A unique, Western University-led project to discover and decode tornadoes in remote Northern Ontario has spun into a nationwide mission to identify every Canadian tornado in 2019.
The Northern Tornadoes Project identified nine tornadoes in 2017, which had previously gone undetected and provided enhanced information for nine others. In 2018, the research team’s aim expanded to finding every tornado in Ontario and improve analysis from coast to coast.
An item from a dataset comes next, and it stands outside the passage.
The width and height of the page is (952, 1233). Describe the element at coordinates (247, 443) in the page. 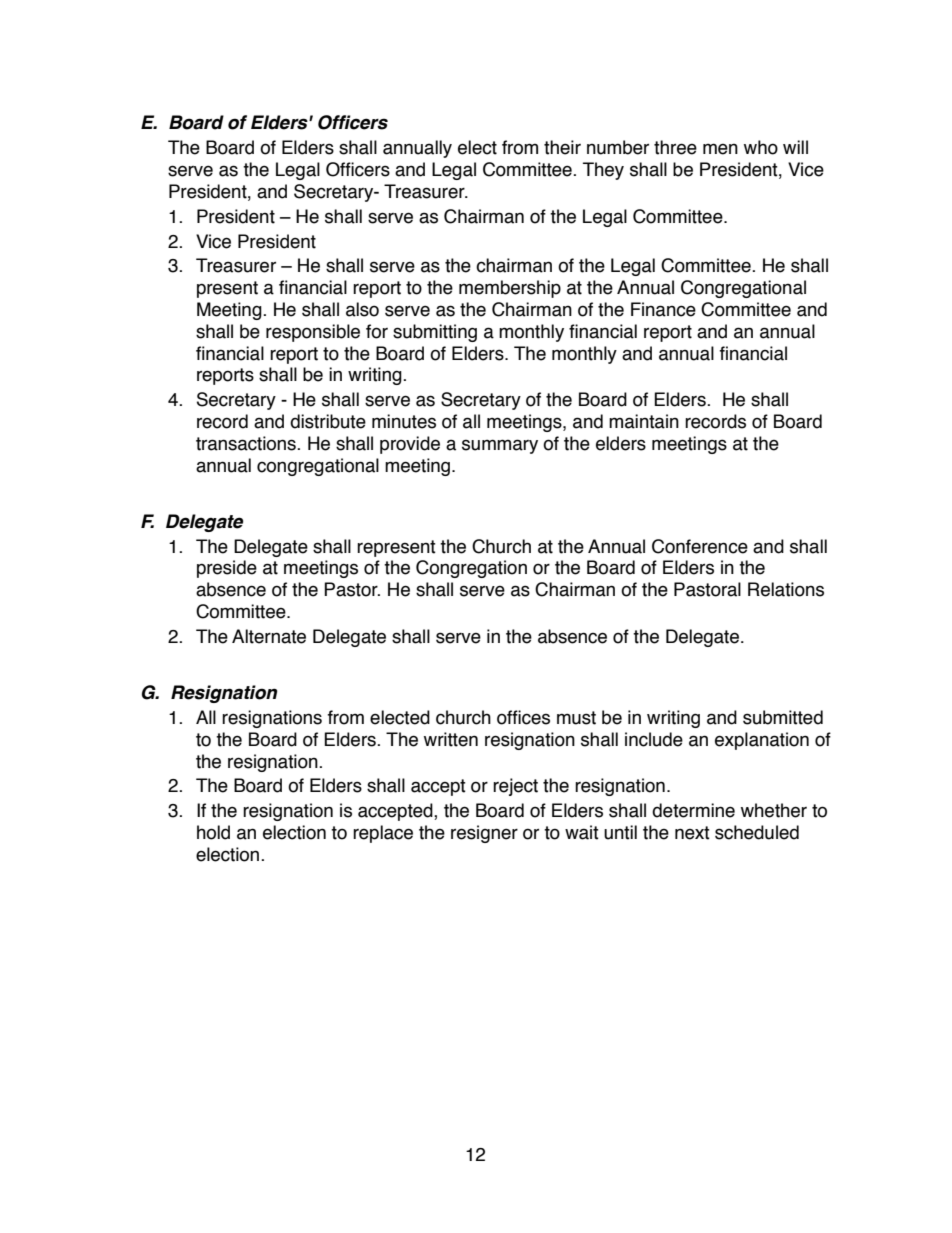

The result: 12 previously undetected tornadoes while improving data for another 10.
“The goal for 2019 is to capture every tornado nationally with the intent of finding, assessing, storing data and learning from each significant event,” says Western Engineering professor and Acting Dean Gregory Kopp. “It’s a big goal and it’s a big country but we’re confident we can meet our target.”
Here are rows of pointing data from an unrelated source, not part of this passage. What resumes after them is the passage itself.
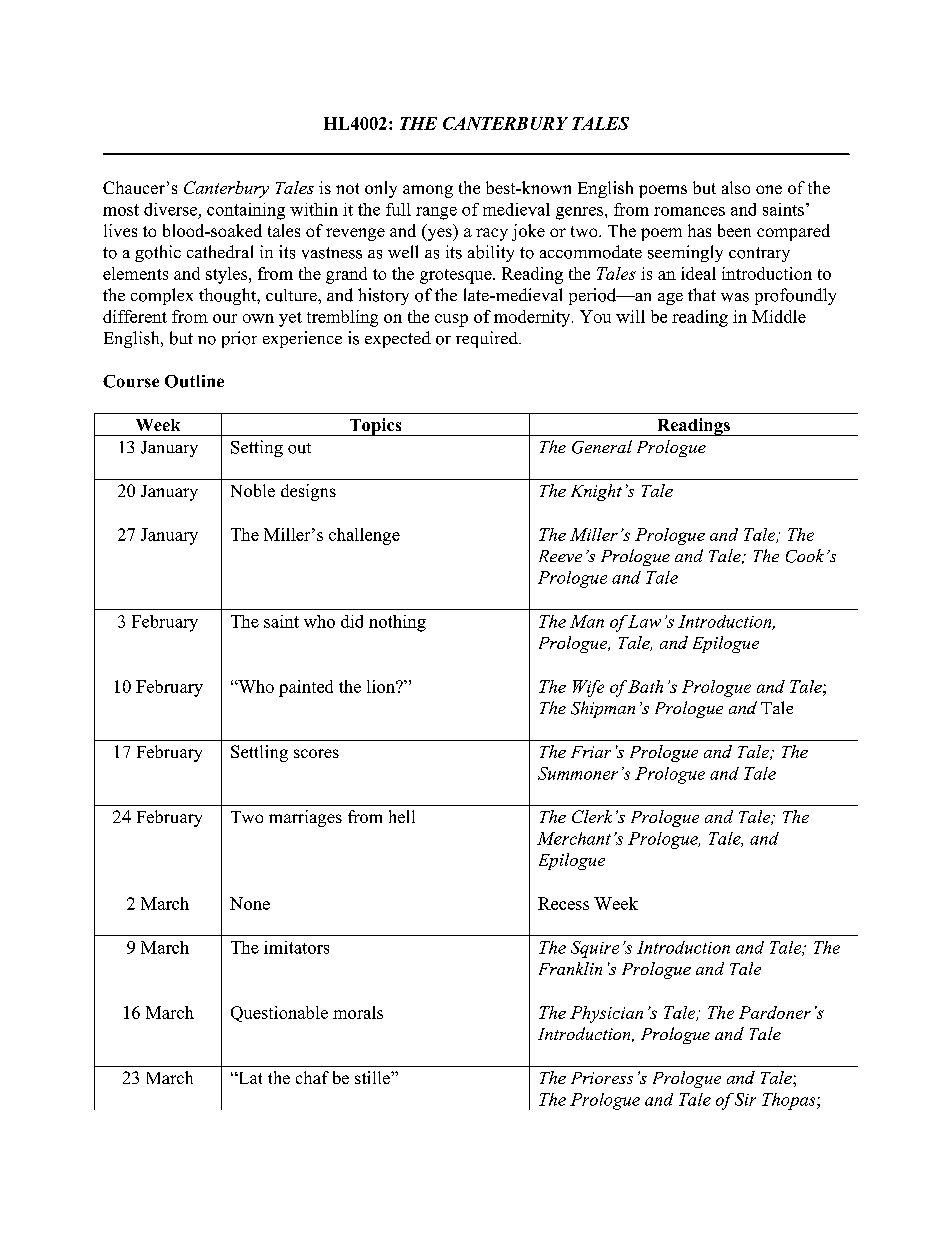 The width and height of the screenshot is (952, 1233). I want to click on range, so click(436, 213).
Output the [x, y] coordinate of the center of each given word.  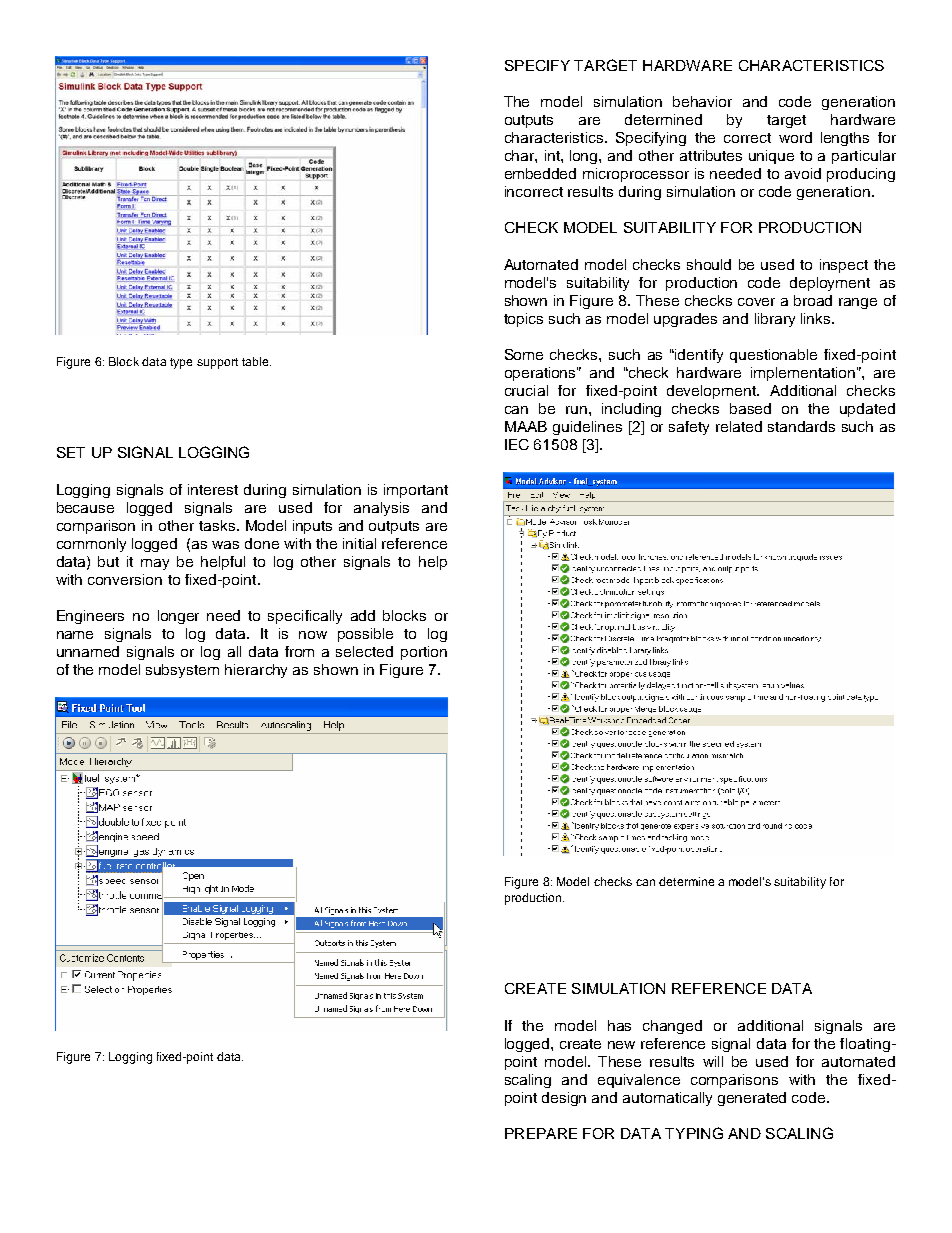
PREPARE [541, 1133]
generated [752, 1099]
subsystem [182, 671]
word [795, 137]
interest [213, 489]
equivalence [639, 1081]
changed [672, 1027]
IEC [517, 444]
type [181, 363]
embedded [540, 173]
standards [801, 426]
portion [424, 653]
The Northern Tornadoes Project is the most comprehensive analysis of these natural disasters ever undertaken in Canada.
Data collection and analysis takes place with the latest radar and satellite technology and extremely high-resolution aerial surveys with a level of detail that can identify individual trees uprooted and their direction of fall, as well as where grasslands have been scarred. The Western Engineering-led team uses satellite, surveillance planes, drones and on-the-ground observation to capture the events and their extent.
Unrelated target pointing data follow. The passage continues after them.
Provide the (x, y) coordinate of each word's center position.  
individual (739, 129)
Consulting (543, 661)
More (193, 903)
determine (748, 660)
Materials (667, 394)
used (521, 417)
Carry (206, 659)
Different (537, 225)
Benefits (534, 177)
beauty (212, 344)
“This level of analysis combined with an improved database can help us understand severe and extreme weather, improve early detection, mitigate against damage to people and property, and model future implications for climate change,” says Kopp, who serves as lead researcher for the Northern Tornadoes Project.
The research is a collaboration between Western Engineering and the Meteorological Research Division of Environment and Climate Change Canada (ECCC).
Results of the first two years of the Northern Tornadoes Project are described in a newly published conference paper, with Kopp and ECCC scientist David Sills as primary authors.
Approximately 60 tornadoes are identified and verified in Canada each year. Statistical modelling by ECCC using tornado, lightning, and population data suggests the actual number is almost four times that number, closer to 230 per year.
Many of these tornadoes occur in areas where forest density and remote locale make traditional ground surveys impossible, or in grasslands where damage footprints are more difficult to detect. This project helps fill gaps in tornado climatology and helps improve understanding of tornado occurrence and risk.